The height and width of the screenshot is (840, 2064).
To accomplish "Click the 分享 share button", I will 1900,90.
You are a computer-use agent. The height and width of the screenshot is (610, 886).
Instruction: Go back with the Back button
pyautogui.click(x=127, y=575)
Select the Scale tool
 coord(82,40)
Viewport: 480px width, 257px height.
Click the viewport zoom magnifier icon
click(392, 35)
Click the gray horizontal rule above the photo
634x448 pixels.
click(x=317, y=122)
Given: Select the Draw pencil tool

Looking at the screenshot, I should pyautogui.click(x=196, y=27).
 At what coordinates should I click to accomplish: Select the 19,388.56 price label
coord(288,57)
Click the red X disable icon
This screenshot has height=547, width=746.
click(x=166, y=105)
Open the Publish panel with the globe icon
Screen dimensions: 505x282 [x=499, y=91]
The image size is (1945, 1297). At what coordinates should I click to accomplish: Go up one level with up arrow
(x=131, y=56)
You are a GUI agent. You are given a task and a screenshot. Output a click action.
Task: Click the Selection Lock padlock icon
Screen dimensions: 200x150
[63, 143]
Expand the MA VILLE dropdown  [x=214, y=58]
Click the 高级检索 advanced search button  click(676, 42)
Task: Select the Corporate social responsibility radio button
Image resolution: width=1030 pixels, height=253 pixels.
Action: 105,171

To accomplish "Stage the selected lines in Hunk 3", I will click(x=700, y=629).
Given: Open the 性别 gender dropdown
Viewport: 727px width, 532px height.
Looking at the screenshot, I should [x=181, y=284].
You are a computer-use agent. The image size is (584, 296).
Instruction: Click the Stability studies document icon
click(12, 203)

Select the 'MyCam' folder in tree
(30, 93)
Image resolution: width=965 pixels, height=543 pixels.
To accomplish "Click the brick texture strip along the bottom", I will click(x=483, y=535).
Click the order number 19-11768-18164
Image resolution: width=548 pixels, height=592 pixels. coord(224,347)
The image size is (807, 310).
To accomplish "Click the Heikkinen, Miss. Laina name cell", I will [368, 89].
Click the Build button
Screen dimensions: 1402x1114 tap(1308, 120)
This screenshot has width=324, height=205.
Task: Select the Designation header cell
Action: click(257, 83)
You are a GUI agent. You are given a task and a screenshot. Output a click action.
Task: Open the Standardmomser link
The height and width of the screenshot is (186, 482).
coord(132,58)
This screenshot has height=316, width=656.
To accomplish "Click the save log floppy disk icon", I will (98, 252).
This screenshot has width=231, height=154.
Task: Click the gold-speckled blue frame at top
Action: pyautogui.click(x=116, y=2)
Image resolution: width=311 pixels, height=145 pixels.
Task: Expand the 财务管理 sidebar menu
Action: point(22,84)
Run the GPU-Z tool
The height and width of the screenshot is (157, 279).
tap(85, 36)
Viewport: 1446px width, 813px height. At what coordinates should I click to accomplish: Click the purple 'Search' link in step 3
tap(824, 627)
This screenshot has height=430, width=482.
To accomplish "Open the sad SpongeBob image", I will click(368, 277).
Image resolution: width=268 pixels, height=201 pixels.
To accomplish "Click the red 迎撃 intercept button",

——

» **What the task requires**:
Copy all of the lines above again, swapping "dropdown" for "drop-down menu" wherever it occurs and keeping everything else the same.

» **Written answer**:
The height and width of the screenshot is (840, 2064).
To accomplish "Click the 分享 share button", I will 1900,90.
You are a computer-use agent. The height and width of the screenshot is (610, 886).
Instruction: Go back with the Back button
pyautogui.click(x=127, y=575)
Select the Scale tool
 coord(82,40)
Viewport: 480px width, 257px height.
Click the viewport zoom magnifier icon
click(392, 35)
Click the gray horizontal rule above the photo
634x448 pixels.
click(x=317, y=122)
Given: Select the Draw pencil tool

Looking at the screenshot, I should pyautogui.click(x=196, y=27).
 At what coordinates should I click to accomplish: Select the 19,388.56 price label
coord(288,57)
Click the red X disable icon
This screenshot has height=547, width=746.
click(x=166, y=105)
Open the Publish panel with the globe icon
Screen dimensions: 505x282 [x=499, y=91]
The image size is (1945, 1297). At what coordinates should I click to accomplish: Go up one level with up arrow
(x=131, y=56)
You are a GUI agent. You are given a task and a screenshot. Output a click action.
Task: Click the Selection Lock padlock icon
Screen dimensions: 200x150
[63, 143]
Expand the MA VILLE drop-down menu  [x=214, y=58]
Click the 高级检索 advanced search button  click(676, 42)
Task: Select the Corporate social responsibility radio button
Image resolution: width=1030 pixels, height=253 pixels.
Action: 105,171

To accomplish "Stage the selected lines in Hunk 3", I will click(x=700, y=629).
Given: Open the 性别 gender drop-down menu
Viewport: 727px width, 532px height.
Looking at the screenshot, I should [x=181, y=284].
You are a computer-use agent. The image size is (584, 296).
Instruction: Click the Stability studies document icon
click(12, 203)

Select the 'MyCam' folder in tree
(30, 93)
Image resolution: width=965 pixels, height=543 pixels.
To accomplish "Click the brick texture strip along the bottom", I will click(x=483, y=535).
Click the order number 19-11768-18164
Image resolution: width=548 pixels, height=592 pixels. coord(224,347)
The image size is (807, 310).
To accomplish "Click the Heikkinen, Miss. Laina name cell", I will [368, 89].
Click the Build button
Screen dimensions: 1402x1114 tap(1308, 120)
This screenshot has width=324, height=205.
Task: Select the Designation header cell
Action: click(257, 83)
You are a GUI agent. You are given a task and a screenshot. Output a click action.
Task: Open the Standardmomser link
The height and width of the screenshot is (186, 482).
coord(132,58)
This screenshot has height=316, width=656.
To accomplish "Click the save log floppy disk icon", I will (98, 252).
This screenshot has width=231, height=154.
Task: Click the gold-speckled blue frame at top
Action: pyautogui.click(x=116, y=2)
Image resolution: width=311 pixels, height=145 pixels.
Task: Expand the 财务管理 sidebar menu
Action: point(22,84)
Run the GPU-Z tool
The height and width of the screenshot is (157, 279).
tap(85, 36)
Viewport: 1446px width, 813px height. At what coordinates should I click to accomplish: Click the purple 'Search' link in step 3
tap(824, 627)
This screenshot has height=430, width=482.
To accomplish "Open the sad SpongeBob image", I will click(368, 277).
Image resolution: width=268 pixels, height=201 pixels.
To accomplish "Click the red 迎撃 intercept button",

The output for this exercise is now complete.